▶ [INFORMATION SHOWN]
● ● ●
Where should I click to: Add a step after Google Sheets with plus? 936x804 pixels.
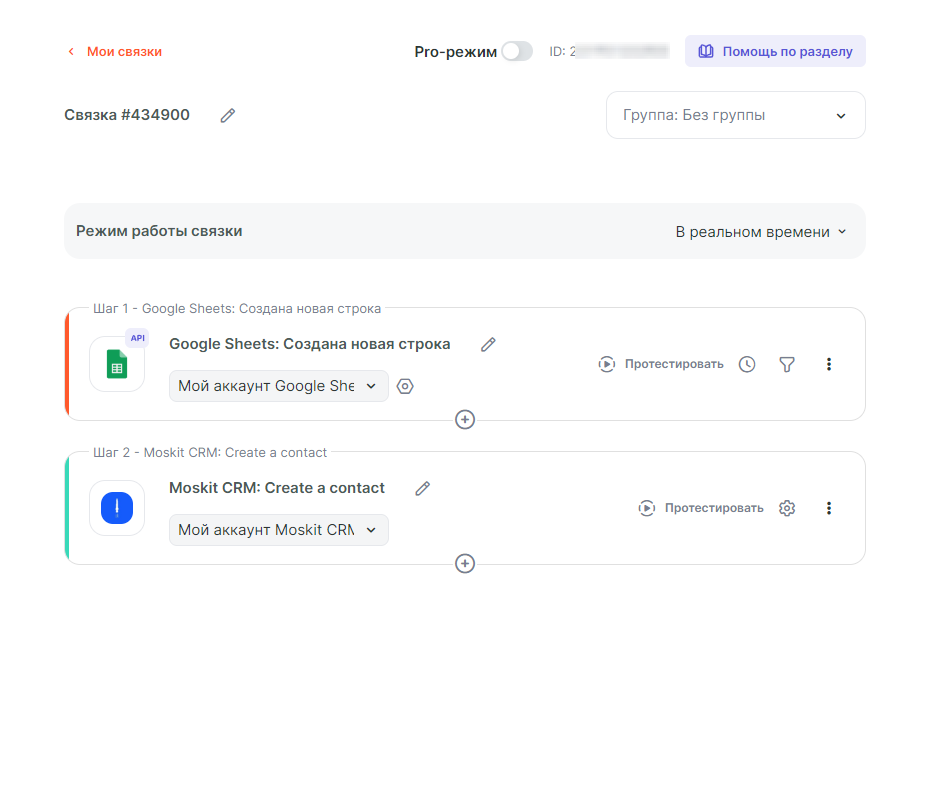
● ● ●
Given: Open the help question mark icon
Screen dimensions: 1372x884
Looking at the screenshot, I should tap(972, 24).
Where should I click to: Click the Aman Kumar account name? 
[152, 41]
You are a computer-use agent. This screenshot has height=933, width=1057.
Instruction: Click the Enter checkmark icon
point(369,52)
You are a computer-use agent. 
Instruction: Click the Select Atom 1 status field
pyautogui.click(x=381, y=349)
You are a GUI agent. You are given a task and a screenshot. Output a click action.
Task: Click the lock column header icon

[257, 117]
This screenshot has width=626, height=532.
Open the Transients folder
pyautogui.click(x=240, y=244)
● ● ●
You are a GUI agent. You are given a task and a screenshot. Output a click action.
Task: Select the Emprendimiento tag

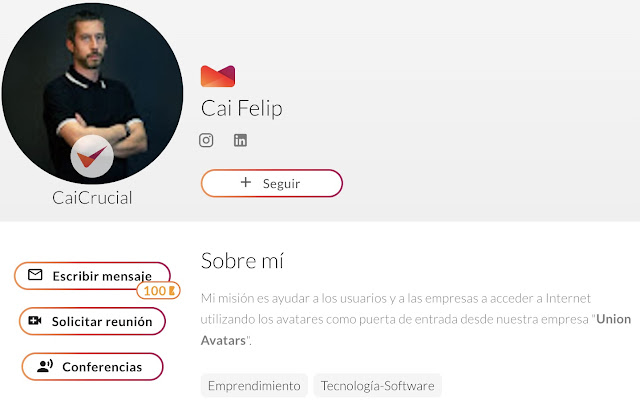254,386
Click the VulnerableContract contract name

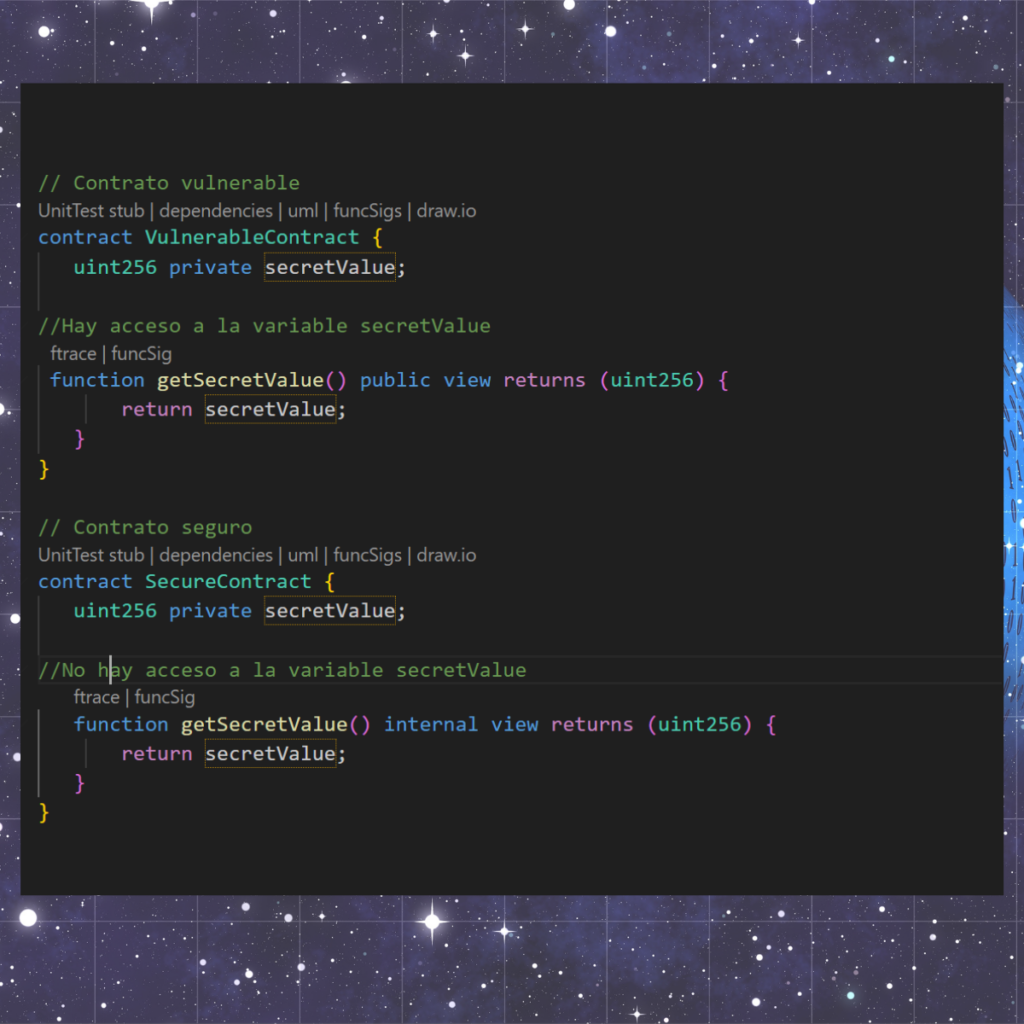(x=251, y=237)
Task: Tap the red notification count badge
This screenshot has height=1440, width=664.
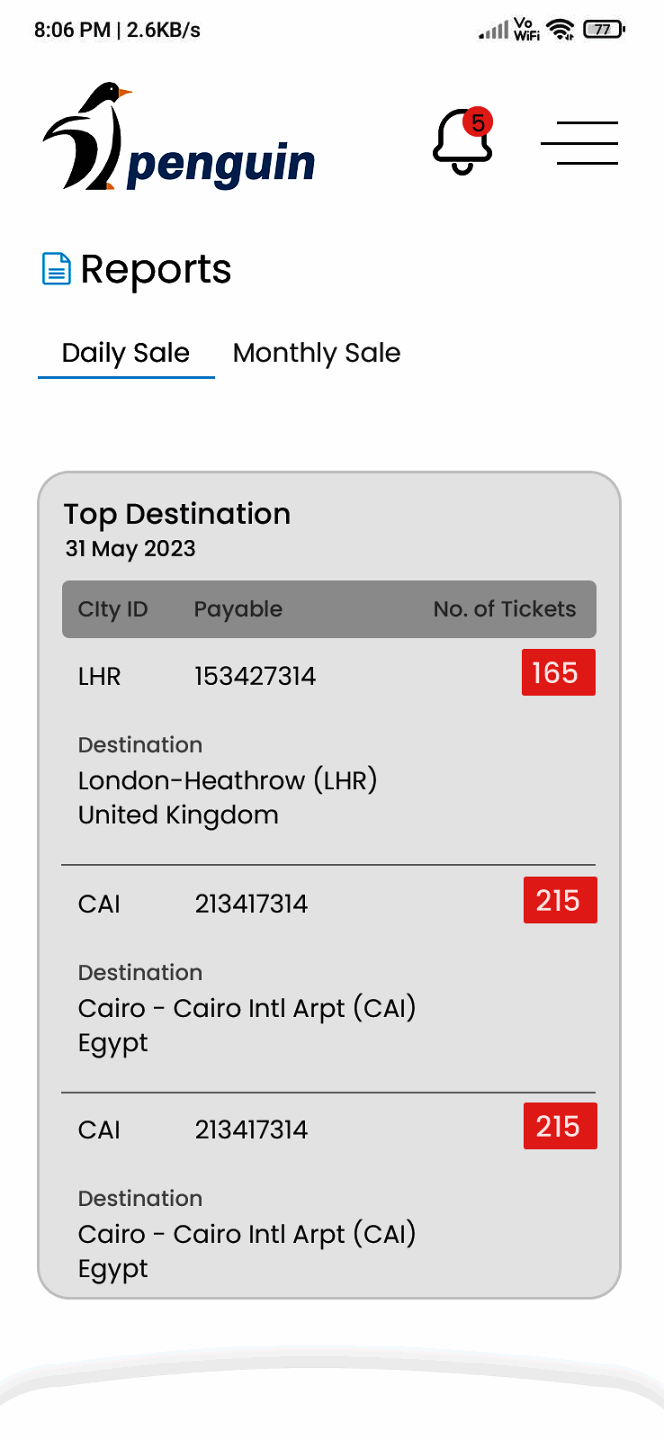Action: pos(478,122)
● ● ●
▶ [WHAT YOU SHOULD DO] Exactly one number is the expected answer: the count of lines in the entries where the word "agent" is found.

▶ [FINISHED TASK] 4